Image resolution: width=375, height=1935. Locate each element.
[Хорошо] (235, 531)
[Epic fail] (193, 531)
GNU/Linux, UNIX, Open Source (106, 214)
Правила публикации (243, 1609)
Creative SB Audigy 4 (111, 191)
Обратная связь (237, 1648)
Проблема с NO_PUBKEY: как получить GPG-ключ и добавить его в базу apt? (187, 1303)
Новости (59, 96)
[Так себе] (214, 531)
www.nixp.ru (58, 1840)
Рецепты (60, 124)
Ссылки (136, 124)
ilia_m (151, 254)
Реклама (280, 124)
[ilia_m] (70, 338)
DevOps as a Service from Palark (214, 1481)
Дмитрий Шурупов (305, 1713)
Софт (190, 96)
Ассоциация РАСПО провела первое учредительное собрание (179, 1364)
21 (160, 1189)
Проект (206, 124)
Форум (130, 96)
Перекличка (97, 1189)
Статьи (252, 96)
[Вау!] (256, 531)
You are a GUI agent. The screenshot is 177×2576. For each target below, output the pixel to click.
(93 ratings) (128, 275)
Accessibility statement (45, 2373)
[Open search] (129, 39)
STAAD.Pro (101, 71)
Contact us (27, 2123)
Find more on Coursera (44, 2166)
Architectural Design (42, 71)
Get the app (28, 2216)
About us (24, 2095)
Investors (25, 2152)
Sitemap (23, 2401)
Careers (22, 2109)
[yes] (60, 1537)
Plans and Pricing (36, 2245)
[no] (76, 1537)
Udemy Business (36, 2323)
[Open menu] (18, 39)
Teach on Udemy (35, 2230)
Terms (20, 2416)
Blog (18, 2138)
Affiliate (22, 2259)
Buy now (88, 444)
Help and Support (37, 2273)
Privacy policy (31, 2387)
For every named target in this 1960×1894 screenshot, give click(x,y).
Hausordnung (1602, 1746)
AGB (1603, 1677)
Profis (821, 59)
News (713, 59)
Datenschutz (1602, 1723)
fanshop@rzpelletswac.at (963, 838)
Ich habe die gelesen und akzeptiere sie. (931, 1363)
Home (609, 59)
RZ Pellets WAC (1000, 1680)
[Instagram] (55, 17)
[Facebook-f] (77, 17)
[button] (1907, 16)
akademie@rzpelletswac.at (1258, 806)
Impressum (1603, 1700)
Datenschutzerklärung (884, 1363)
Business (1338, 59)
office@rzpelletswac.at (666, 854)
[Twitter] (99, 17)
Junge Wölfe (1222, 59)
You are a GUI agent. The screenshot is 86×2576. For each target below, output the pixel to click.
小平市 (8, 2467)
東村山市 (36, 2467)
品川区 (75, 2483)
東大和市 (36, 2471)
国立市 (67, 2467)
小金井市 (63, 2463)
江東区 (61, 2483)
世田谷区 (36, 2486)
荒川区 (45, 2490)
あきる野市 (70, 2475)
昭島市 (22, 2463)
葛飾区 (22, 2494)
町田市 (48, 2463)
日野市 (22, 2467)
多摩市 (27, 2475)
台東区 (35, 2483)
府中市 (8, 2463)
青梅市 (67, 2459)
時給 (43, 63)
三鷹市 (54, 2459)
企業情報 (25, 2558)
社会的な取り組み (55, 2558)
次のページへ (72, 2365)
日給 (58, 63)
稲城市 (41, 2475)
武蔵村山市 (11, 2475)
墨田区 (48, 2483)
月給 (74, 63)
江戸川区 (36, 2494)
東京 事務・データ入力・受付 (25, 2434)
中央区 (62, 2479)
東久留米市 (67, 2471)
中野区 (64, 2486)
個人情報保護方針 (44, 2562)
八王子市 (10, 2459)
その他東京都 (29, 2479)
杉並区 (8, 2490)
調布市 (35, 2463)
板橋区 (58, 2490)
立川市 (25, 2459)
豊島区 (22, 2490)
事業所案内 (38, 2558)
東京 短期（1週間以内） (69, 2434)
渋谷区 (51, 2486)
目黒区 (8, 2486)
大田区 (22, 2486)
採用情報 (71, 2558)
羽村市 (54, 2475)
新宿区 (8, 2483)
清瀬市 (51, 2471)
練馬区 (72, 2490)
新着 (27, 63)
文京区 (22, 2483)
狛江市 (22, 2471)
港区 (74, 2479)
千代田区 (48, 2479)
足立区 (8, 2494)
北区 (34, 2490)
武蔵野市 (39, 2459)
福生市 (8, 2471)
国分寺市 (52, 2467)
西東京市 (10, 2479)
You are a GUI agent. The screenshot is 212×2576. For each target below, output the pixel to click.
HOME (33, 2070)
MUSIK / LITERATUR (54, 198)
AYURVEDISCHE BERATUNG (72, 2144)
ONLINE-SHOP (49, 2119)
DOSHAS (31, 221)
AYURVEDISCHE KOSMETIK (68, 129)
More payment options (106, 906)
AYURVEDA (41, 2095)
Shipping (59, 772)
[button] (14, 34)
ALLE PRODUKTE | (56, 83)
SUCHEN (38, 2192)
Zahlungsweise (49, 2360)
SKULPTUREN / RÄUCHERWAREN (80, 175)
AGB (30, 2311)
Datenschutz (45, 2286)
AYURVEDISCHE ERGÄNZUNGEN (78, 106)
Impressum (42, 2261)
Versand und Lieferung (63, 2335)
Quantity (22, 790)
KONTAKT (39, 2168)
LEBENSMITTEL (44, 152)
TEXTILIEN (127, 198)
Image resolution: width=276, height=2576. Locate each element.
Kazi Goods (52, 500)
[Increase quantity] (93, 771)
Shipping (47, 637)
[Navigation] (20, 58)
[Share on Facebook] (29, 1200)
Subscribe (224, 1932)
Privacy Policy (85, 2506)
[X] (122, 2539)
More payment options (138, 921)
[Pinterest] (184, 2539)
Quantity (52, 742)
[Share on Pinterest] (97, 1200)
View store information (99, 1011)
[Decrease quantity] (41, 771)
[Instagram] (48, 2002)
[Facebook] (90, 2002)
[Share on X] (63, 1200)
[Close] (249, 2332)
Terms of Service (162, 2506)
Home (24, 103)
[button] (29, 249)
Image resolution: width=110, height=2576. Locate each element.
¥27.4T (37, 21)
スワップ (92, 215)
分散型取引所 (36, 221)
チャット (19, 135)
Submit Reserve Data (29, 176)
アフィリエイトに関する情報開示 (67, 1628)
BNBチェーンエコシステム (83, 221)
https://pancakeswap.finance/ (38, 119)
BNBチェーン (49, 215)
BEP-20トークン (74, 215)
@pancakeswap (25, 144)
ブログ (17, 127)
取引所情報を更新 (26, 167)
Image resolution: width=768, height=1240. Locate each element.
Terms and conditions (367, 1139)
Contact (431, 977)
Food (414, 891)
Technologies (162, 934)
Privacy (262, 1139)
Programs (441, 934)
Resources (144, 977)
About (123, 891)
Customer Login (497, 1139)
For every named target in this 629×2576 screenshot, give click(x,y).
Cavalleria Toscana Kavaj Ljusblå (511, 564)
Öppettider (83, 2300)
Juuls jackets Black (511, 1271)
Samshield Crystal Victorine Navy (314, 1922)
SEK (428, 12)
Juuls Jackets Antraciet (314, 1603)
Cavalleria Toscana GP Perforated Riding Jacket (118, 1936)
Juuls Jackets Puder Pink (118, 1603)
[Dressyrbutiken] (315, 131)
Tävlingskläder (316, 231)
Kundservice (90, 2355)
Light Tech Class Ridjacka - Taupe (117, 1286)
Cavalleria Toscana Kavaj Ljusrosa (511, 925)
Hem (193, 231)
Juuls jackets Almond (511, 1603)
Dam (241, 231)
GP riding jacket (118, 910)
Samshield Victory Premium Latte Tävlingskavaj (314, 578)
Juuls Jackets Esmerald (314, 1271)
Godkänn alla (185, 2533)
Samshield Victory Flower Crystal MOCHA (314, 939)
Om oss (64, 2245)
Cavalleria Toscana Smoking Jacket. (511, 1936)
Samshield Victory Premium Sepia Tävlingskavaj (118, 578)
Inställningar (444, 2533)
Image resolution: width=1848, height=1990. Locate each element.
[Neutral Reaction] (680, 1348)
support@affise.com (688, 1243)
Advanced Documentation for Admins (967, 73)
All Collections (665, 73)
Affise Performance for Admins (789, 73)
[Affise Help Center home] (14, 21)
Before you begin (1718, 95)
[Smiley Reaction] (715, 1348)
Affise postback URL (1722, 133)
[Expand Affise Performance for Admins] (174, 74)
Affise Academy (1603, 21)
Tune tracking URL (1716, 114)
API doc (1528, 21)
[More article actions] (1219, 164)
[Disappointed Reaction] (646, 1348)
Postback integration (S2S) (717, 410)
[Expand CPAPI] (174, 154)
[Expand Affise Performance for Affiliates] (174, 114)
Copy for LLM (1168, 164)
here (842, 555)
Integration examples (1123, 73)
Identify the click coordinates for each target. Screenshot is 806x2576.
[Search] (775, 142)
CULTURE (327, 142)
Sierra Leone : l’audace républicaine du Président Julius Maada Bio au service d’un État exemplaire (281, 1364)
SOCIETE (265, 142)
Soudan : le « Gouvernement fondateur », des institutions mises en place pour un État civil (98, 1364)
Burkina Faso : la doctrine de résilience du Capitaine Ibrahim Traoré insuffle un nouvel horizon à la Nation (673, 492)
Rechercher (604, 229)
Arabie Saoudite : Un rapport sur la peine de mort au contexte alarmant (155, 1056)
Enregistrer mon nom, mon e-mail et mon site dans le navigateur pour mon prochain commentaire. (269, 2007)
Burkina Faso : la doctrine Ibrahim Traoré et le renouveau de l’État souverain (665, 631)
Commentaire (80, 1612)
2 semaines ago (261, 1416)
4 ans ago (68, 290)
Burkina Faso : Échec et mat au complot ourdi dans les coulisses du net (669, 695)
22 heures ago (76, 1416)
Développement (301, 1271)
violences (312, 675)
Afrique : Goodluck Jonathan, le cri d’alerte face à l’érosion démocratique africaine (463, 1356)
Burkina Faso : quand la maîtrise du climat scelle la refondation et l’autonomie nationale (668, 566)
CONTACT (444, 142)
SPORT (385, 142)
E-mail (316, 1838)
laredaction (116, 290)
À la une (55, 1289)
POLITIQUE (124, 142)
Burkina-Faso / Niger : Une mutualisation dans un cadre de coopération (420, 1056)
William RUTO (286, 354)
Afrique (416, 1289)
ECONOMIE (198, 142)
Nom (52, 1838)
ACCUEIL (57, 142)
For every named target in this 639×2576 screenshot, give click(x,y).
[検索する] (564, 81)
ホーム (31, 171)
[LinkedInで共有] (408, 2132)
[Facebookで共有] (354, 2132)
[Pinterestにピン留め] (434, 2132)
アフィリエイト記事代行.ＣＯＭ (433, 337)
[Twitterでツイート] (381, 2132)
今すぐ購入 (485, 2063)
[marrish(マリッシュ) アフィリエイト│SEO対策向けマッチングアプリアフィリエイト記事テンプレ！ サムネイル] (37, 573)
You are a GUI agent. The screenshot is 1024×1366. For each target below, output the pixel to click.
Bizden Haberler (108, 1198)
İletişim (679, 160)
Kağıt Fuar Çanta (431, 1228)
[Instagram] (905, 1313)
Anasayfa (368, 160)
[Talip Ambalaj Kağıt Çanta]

### Task prompt
Lines in the data that include the word "target" should all be copied.

### Response below
You are a GUI agent. The screenshot is 177×2576. For each target below, output the pixel to click.
For every named target in this 1960×1894 screenshot, give click(x,y).
You are a GUI agent. The screenshot is 86×2576. For each target below, output the pixel to click.
You are a GUI agent. The screenshot is 212×2576. For each target below, output the pixel to click.
For every named target in this 629×2576 screenshot, give click(x,y).
Identify the click coordinates for each target. Screenshot is 806x2576.
For every named target in this 639×2576 screenshot, give click(x,y).
You are a GUI agent. The screenshot is 1024×1366. For each target below, output the pixel to click.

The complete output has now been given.